Aim of the task »
Reply with one number only: the count of lines below that contain the word "agent".
═════ The input
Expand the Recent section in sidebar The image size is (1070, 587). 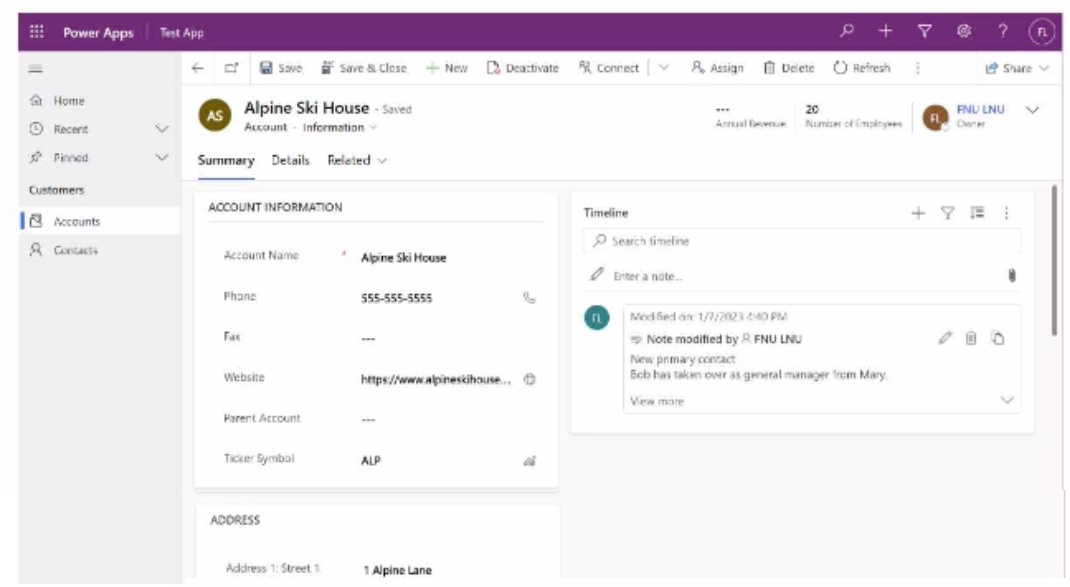coord(162,129)
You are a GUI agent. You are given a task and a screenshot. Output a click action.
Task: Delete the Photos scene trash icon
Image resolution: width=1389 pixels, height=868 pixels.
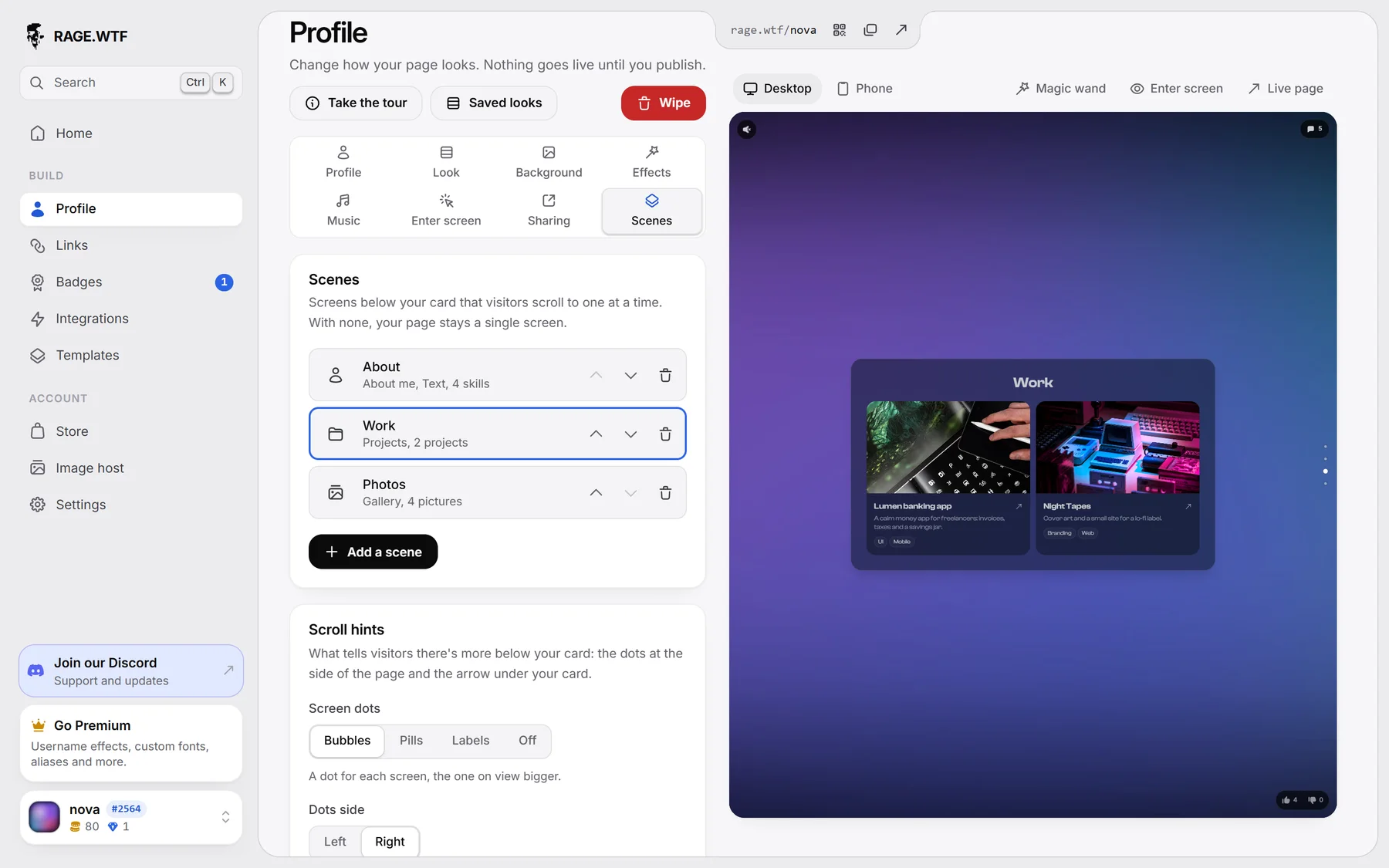pos(665,492)
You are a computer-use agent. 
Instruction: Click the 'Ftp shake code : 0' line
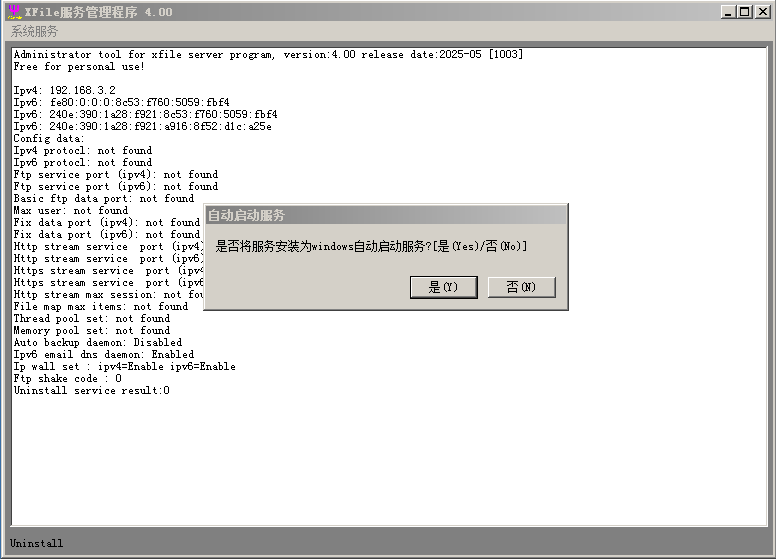(68, 378)

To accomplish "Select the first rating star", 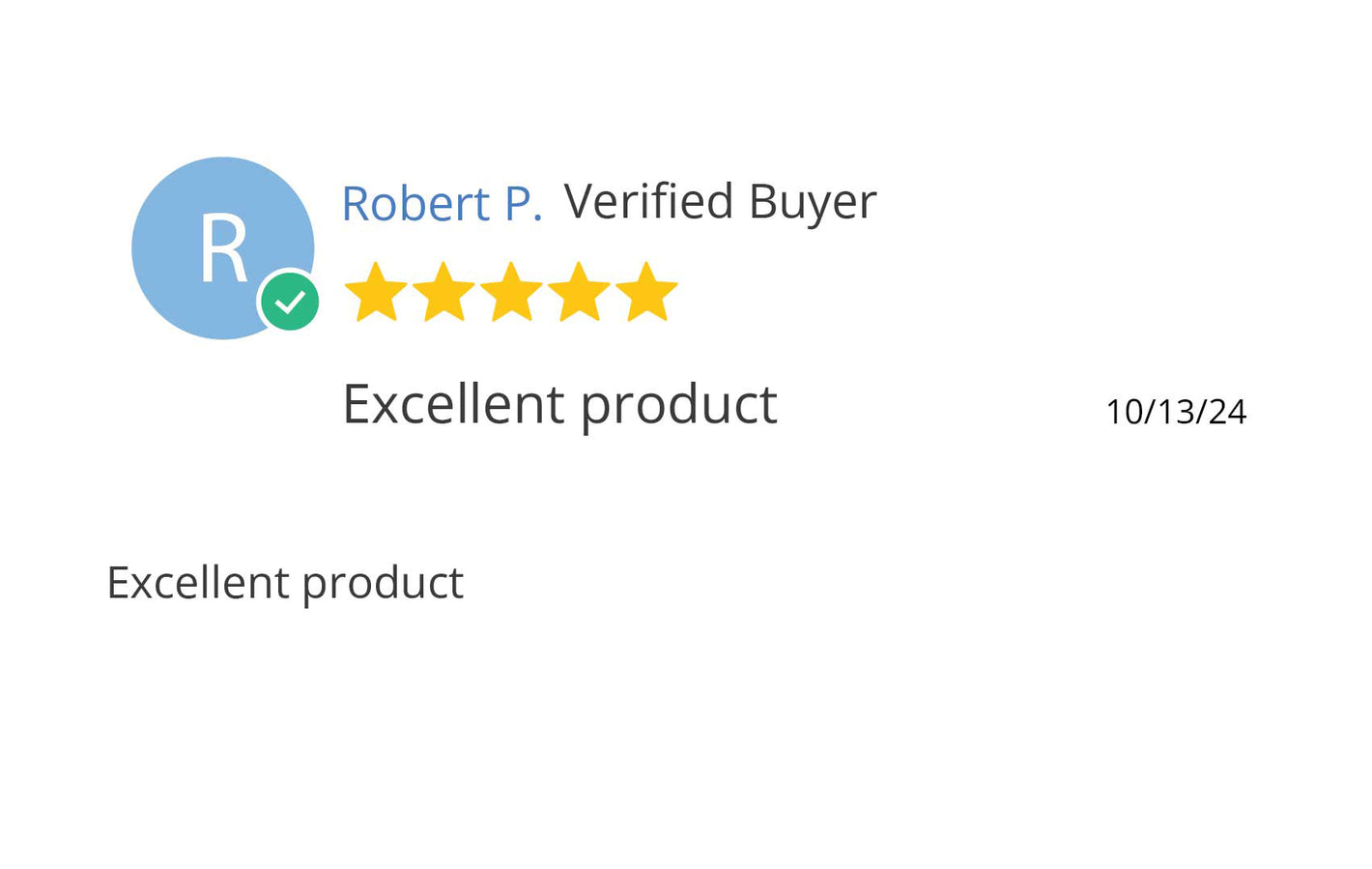I will click(376, 292).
══════════
Solution »
2